#### Short problem:
Can you rewrite the material below, changing "GUI agent" to "interface agent" wherever it appears and leaving everything else as it is?

begin Input records

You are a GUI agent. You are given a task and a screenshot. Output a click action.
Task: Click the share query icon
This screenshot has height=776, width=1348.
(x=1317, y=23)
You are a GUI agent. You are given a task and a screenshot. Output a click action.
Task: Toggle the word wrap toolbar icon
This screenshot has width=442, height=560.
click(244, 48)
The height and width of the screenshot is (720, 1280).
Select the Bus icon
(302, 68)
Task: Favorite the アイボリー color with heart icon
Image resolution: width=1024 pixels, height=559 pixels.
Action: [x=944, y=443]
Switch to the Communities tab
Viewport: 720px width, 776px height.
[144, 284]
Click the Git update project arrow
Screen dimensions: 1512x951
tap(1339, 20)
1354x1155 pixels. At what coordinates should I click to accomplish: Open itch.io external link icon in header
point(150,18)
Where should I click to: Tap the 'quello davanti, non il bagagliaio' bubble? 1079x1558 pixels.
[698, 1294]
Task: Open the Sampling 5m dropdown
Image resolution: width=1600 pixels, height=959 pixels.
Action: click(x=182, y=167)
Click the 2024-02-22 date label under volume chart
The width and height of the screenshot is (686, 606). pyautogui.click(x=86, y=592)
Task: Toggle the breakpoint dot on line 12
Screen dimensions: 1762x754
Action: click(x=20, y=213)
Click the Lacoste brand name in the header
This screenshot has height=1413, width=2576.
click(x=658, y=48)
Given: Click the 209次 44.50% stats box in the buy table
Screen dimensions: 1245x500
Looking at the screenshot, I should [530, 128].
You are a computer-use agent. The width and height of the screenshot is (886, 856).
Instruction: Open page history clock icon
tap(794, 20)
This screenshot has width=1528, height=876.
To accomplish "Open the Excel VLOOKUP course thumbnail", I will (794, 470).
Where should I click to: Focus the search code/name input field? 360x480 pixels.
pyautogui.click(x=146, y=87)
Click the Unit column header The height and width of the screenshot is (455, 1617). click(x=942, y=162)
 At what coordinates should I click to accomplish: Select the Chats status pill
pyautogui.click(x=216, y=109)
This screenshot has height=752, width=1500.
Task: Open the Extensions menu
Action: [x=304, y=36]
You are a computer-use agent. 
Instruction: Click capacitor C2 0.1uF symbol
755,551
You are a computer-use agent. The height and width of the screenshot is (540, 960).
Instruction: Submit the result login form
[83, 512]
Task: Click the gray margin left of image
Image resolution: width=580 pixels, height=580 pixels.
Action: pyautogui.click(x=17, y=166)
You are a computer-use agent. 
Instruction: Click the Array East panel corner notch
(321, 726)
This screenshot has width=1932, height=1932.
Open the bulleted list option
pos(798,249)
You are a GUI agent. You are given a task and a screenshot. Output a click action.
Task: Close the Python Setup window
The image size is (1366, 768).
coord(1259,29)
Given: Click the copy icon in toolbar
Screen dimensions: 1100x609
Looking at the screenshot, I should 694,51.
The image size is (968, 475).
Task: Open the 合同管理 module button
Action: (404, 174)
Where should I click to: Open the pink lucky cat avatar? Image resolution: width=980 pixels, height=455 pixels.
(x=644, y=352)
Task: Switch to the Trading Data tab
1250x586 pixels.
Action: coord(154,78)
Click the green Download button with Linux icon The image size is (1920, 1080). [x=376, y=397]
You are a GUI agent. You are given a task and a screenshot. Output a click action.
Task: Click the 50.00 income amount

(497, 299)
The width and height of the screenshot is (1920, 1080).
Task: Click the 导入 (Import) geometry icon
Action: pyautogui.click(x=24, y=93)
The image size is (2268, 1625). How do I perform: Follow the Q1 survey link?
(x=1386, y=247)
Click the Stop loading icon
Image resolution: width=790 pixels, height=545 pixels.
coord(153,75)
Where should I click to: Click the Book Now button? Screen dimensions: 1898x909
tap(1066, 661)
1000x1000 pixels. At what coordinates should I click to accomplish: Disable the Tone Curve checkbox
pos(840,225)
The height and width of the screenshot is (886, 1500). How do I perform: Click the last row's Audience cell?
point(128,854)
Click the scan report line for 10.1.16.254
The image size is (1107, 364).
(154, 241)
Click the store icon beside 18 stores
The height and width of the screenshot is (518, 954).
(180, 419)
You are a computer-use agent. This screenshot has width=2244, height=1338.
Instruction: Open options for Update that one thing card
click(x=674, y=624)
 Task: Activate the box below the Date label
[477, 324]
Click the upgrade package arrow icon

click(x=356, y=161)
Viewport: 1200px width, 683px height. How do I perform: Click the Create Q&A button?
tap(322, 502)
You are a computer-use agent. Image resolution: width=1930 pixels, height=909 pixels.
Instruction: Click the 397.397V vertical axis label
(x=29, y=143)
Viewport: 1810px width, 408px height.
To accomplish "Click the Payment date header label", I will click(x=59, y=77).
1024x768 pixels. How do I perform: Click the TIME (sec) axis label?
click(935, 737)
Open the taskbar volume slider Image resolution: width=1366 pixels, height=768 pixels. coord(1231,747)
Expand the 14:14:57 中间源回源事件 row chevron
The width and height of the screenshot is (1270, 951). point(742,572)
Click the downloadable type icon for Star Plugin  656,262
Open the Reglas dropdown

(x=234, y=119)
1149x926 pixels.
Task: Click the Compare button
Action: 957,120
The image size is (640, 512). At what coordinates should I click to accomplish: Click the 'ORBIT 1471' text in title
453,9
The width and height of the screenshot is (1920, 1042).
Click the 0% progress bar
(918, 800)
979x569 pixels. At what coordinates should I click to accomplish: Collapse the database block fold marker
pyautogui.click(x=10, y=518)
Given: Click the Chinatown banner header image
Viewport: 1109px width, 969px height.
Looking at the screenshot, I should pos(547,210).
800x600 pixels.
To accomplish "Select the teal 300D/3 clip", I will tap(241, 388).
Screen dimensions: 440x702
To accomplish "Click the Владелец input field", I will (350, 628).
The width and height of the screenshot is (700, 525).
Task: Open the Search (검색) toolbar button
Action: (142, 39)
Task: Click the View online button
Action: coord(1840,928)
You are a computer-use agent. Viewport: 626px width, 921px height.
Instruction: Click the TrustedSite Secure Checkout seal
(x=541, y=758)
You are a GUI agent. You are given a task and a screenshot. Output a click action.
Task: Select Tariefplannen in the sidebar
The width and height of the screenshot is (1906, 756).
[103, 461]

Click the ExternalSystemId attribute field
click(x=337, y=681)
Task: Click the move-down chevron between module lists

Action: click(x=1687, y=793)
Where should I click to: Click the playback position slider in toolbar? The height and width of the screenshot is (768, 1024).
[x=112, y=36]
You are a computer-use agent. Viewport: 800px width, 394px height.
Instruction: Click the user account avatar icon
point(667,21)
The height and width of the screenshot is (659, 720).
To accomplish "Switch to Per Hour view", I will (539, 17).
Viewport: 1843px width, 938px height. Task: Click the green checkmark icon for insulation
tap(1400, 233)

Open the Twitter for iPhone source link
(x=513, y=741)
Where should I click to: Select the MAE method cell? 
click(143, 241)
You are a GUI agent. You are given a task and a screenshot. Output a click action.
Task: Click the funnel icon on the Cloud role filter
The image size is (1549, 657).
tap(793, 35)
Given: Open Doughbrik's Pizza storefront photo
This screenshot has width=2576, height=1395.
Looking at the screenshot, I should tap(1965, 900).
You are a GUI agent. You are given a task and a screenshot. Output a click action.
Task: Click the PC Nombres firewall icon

end Input records

#### Task output:
You are a interface agent. You are given a task and a screenshot. Output a click action.
Task: Click the share query icon
This screenshot has height=776, width=1348.
(x=1317, y=23)
You are a interface agent. You are given a task and a screenshot. Output a click action.
Task: Toggle the word wrap toolbar icon
This screenshot has width=442, height=560.
click(244, 48)
The height and width of the screenshot is (720, 1280).
Select the Bus icon
(302, 68)
Task: Favorite the アイボリー color with heart icon
Image resolution: width=1024 pixels, height=559 pixels.
Action: [x=944, y=443]
Switch to the Communities tab
Viewport: 720px width, 776px height.
[144, 284]
Click the Git update project arrow
Screen dimensions: 1512x951
tap(1339, 20)
1354x1155 pixels. At what coordinates should I click to accomplish: Open itch.io external link icon in header
point(150,18)
Where should I click to: Tap the 'quello davanti, non il bagagliaio' bubble? 1079x1558 pixels.
[698, 1294]
Task: Open the Sampling 5m dropdown
Image resolution: width=1600 pixels, height=959 pixels.
Action: click(x=182, y=167)
Click the 2024-02-22 date label under volume chart
The width and height of the screenshot is (686, 606). pyautogui.click(x=86, y=592)
Task: Toggle the breakpoint dot on line 12
Screen dimensions: 1762x754
Action: click(x=20, y=213)
Click the Lacoste brand name in the header
This screenshot has height=1413, width=2576.
click(x=658, y=48)
Given: Click the 209次 44.50% stats box in the buy table
Screen dimensions: 1245x500
Looking at the screenshot, I should [530, 128].
You are a computer-use agent. The width and height of the screenshot is (886, 856).
Instruction: Open page history clock icon
tap(794, 20)
This screenshot has width=1528, height=876.
To accomplish "Open the Excel VLOOKUP course thumbnail", I will (794, 470).
Where should I click to: Focus the search code/name input field? 360x480 pixels.
pyautogui.click(x=146, y=87)
Click the Unit column header The height and width of the screenshot is (455, 1617). click(x=942, y=162)
 At what coordinates should I click to accomplish: Select the Chats status pill
pyautogui.click(x=216, y=109)
This screenshot has height=752, width=1500.
Task: Open the Extensions menu
Action: [x=304, y=36]
You are a computer-use agent. 
Instruction: Click capacitor C2 0.1uF symbol
755,551
You are a computer-use agent. The height and width of the screenshot is (540, 960).
Instruction: Submit the result login form
[83, 512]
Task: Click the gray margin left of image
Image resolution: width=580 pixels, height=580 pixels.
Action: pyautogui.click(x=17, y=166)
You are a computer-use agent. 
Instruction: Click the Array East panel corner notch
(321, 726)
This screenshot has width=1932, height=1932.
Open the bulleted list option
pos(798,249)
You are a interface agent. You are given a task and a screenshot. Output a click action.
Task: Close the Python Setup window
The image size is (1366, 768).
coord(1259,29)
Given: Click the copy icon in toolbar
Screen dimensions: 1100x609
Looking at the screenshot, I should 694,51.
The image size is (968, 475).
Task: Open the 合同管理 module button
Action: (404, 174)
Where should I click to: Open the pink lucky cat avatar? Image resolution: width=980 pixels, height=455 pixels.
(x=644, y=352)
Task: Switch to the Trading Data tab
1250x586 pixels.
Action: coord(154,78)
Click the green Download button with Linux icon The image size is (1920, 1080). [x=376, y=397]
You are a interface agent. You are given a task and a screenshot. Output a click action.
Task: Click the 50.00 income amount

(497, 299)
The width and height of the screenshot is (1920, 1080).
Task: Click the 导入 (Import) geometry icon
Action: pyautogui.click(x=24, y=93)
The image size is (2268, 1625). How do I perform: Follow the Q1 survey link?
(x=1386, y=247)
Click the Stop loading icon
Image resolution: width=790 pixels, height=545 pixels.
coord(153,75)
Where should I click to: Click the Book Now button? Screen dimensions: 1898x909
tap(1066, 661)
1000x1000 pixels. At what coordinates should I click to accomplish: Disable the Tone Curve checkbox
pos(840,225)
The height and width of the screenshot is (886, 1500). How do I perform: Click the last row's Audience cell?
point(128,854)
Click the scan report line for 10.1.16.254
The image size is (1107, 364).
(154, 241)
Click the store icon beside 18 stores
The height and width of the screenshot is (518, 954).
(180, 419)
You are a computer-use agent. This screenshot has width=2244, height=1338.
Instruction: Open options for Update that one thing card
click(x=674, y=624)
 Task: Activate the box below the Date label
[477, 324]
Click the upgrade package arrow icon

click(x=356, y=161)
Viewport: 1200px width, 683px height. How do I perform: Click the Create Q&A button?
tap(322, 502)
You are a computer-use agent. Image resolution: width=1930 pixels, height=909 pixels.
Instruction: Click the 397.397V vertical axis label
(x=29, y=143)
Viewport: 1810px width, 408px height.
To accomplish "Click the Payment date header label", I will click(x=59, y=77).
1024x768 pixels. How do I perform: Click the TIME (sec) axis label?
click(935, 737)
Open the taskbar volume slider Image resolution: width=1366 pixels, height=768 pixels. coord(1231,747)
Expand the 14:14:57 中间源回源事件 row chevron
The width and height of the screenshot is (1270, 951). point(742,572)
Click the downloadable type icon for Star Plugin  656,262
Open the Reglas dropdown

(x=234, y=119)
1149x926 pixels.
Task: Click the Compare button
Action: 957,120
The image size is (640, 512). At what coordinates should I click to accomplish: Click the 'ORBIT 1471' text in title
453,9
The width and height of the screenshot is (1920, 1042).
Click the 0% progress bar
(918, 800)
979x569 pixels. At what coordinates should I click to accomplish: Collapse the database block fold marker
pyautogui.click(x=10, y=518)
Given: Click the Chinatown banner header image
Viewport: 1109px width, 969px height.
Looking at the screenshot, I should pos(547,210).
800x600 pixels.
To accomplish "Select the teal 300D/3 clip", I will tap(241, 388).
Screen dimensions: 440x702
To accomplish "Click the Владелец input field", I will (350, 628).
The width and height of the screenshot is (700, 525).
Task: Open the Search (검색) toolbar button
Action: (142, 39)
Task: Click the View online button
Action: coord(1840,928)
You are a computer-use agent. Viewport: 626px width, 921px height.
Instruction: Click the TrustedSite Secure Checkout seal
(x=541, y=758)
You are a interface agent. You are given a task and a screenshot. Output a click action.
Task: Select Tariefplannen in the sidebar
The width and height of the screenshot is (1906, 756).
[103, 461]

Click the ExternalSystemId attribute field
click(x=337, y=681)
Task: Click the move-down chevron between module lists

Action: click(x=1687, y=793)
Where should I click to: Click the playback position slider in toolbar? The height and width of the screenshot is (768, 1024).
[x=112, y=36]
You are a computer-use agent. Viewport: 800px width, 394px height.
Instruction: Click the user account avatar icon
point(667,21)
The height and width of the screenshot is (659, 720).
To accomplish "Switch to Per Hour view", I will (539, 17).
Viewport: 1843px width, 938px height. Task: Click the green checkmark icon for insulation
tap(1400, 233)

Open the Twitter for iPhone source link
(x=513, y=741)
Where should I click to: Select the MAE method cell? 
click(143, 241)
You are a interface agent. You are given a task and a screenshot. Output a click action.
Task: Click the funnel icon on the Cloud role filter
The image size is (1549, 657).
tap(793, 35)
Given: Open Doughbrik's Pizza storefront photo
This screenshot has width=2576, height=1395.
Looking at the screenshot, I should tap(1965, 900).
You are a interface agent. You are given a task and a screenshot. Output a click action.
Task: Click the PC Nombres firewall icon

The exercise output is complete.